コツ② 提案価値(解決後の姿)を定義すること
ソリューションを作ることの目的は、顧客のニーズを満たすことです。課題を発見した時点で、解決手段の検討に奔走してしまいそうになるのですが、課題解決時にユーザがどのような状態になっているか?を定めておくことも重要です。考慮しなかった場合、ソリューションを利用しても解決に足らなかったり、過剰なプロダクトを顧客に提供してしまったりするかもしれません。
現状を整理したカスタマージャーニーをもとに、顧客(パパママと子供)が「課題が解決したら、どのような行動をするようになるべきか?」を考えました。行動を考える際は、解決手段の実現可能性にはそこまで言及せず、一旦理想を話し合うようにしました。これにより、ゴールが明確になり、特に重要な価値と、それを実現するために検討する必要がある実現手段(技術的アイデア)に集中することができました。
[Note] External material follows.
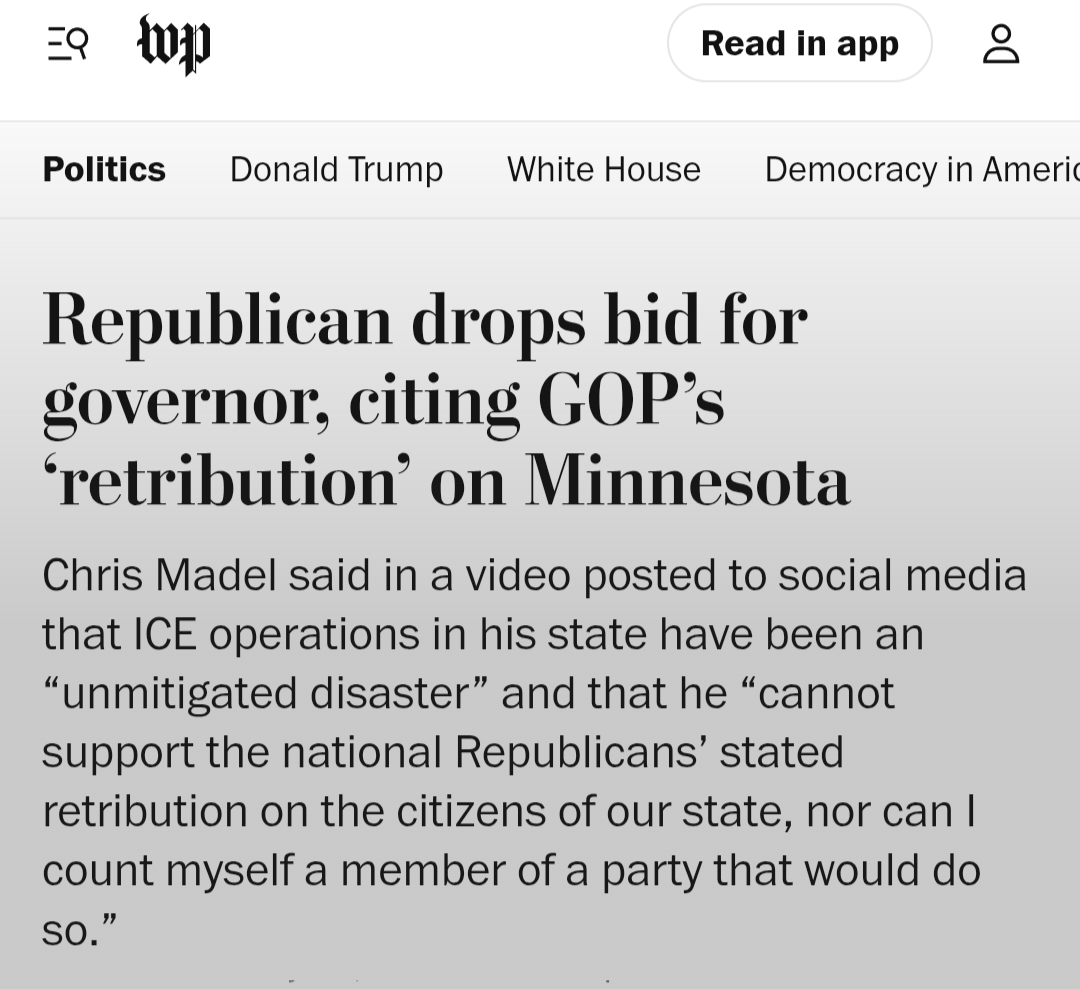Click the word 'Minnesota' in the headline
Screen dimensions: 1080x989
click(688, 481)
また、エレベーターピッチを用意しておき、上記の検討作業と並行してメンテナンスをこまめにすることで、課題との整合性やソリューションの優位性を意識し続けることができたと思います。
・顧客の課題を見失っていないか?
・課題と提案価値がズレていないか?
・競合のサービスには何が不足しているか?(私たちが優位になるカギは何か?)
コツ③ 検証目的(プロトタイプを作る目的)を見失わないこと
ソリューションのアイデアがまとまると、そのアイデアの有用性を確認することになります。アイデアを確認するためには、顧客がイメージできる状態までソリューションを形に落とす必要がありますが、その際に「何を検証・実証したいのか?」に応じて、検証方法を定めることが重要だと考えています。検証目的がブレてしまうと、プロトタイプがどこまでも肥大化しまうかもしれません。結果、仮説が間違っていたなら、非常に貴重な期間・リソースを無駄にしてしまうことになります。
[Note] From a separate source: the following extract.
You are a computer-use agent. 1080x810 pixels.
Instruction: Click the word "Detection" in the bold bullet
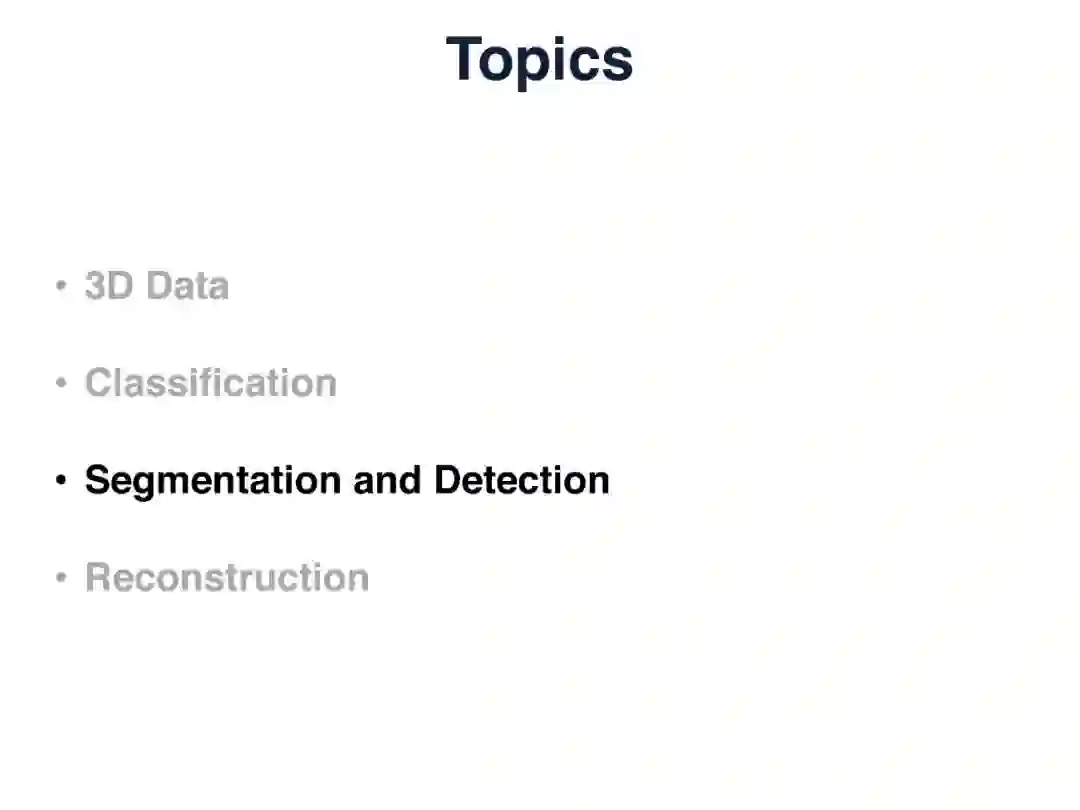point(521,481)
ハッカソンの最終ゴールは審査員に評価を受けることです。審査員はユーザーではないため、仮説検証をすることはできません。そのため、スタートアップのピッチのおこない方や、初期時点でコンセプト検証をする方法を参考に、プレゼン戦略を練ることを試行しました。
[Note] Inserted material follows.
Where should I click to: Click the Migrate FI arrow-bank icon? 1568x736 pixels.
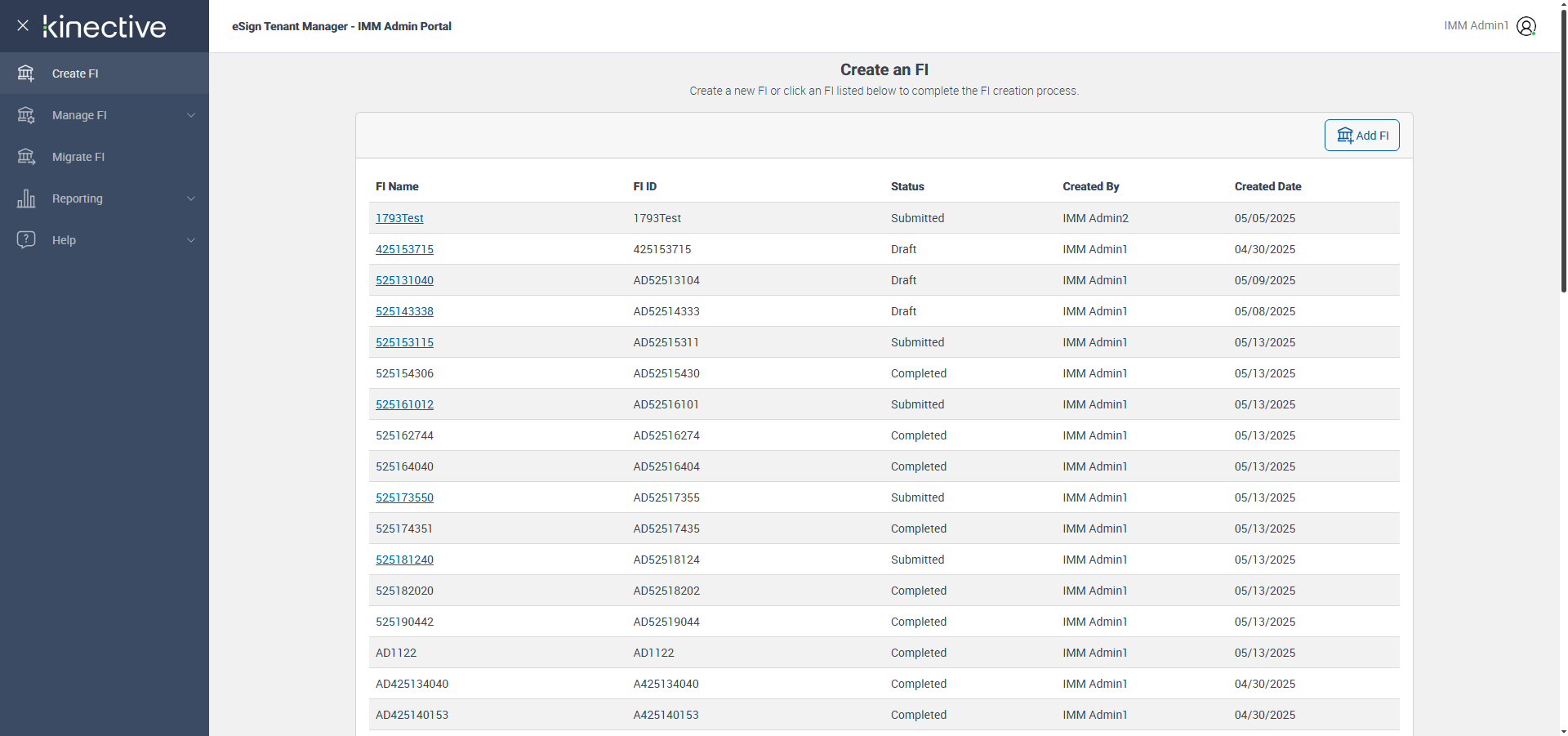[26, 157]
審査員は、以下の2パターンです。①社外審査員に対して如何に課題の重要性に共感させ、解決後の姿をイメージさせることができるか?について、考えることにしました。
①社外審査員
・ペルソナと属性が異なる(子育て世代ではない)
・課題を抱えていないため、ソリューションに共感することはできないだろう
②社員
・ペルソナと属性が一致する人が多く
・課題を抱えている可能性が高いため、ソリューションに共感しやすいだろう
チームメンバーで相談した結果、プロトタイプはアプリの利用シーンごとに、ユーザーの行動変容をイメージできる動画が最適だろうと考えました。審査員自身が理解できなくとも、ユーザの課題が解決する姿を目の前で見れば、心に響くのではないか?という仮説です。
結果として、他のチームより少ない労力で、共感を得られるソリューション(プロトタイプ)を作ることができました。①・②の工夫と共に審査員に評価され、受賞に繋がったと考えています。
イメージしたのは、ディズニーランドに動物園ができた際の社内プレゼンのエピソードでした。実際に準備したものは、かなり違いましたが笑
上記の工夫した点はかなり例外的なケースでしたが、本来は検証目的を定めて、対応する方法や必要な準備を見定めていくことが、とても重要であると考えています。
単にプロトタイプやMVPといっても様々な方法がありますが、目的は「検証により仮説を見直すための学びを得ること」です。なので、プロトタイプは最小限の労力で必要な範囲だけを作るのが良いとされています。
検証作業はInsurTechラボの取り組みで繰り返し実施していますが、とても難しく、失敗や新たな発見の繰り返しです。複雑な要素を如何にシンプルにし検証をしていけるか、今後も試行を繰り返したいと思います。新たな学びがあれば、情報発信させていただきたいと思います。
おわりに
いかがでしたでしょうか。今回は、ハッカソンの経験を交えながらアイデア創出のコツをご紹介してみました。実業務と比較すると、とても簡単・単純な事例ではありましたが、Tipsの活用イメージが湧けば幸いです。
最後まで読んでいただき、ありがとうございました。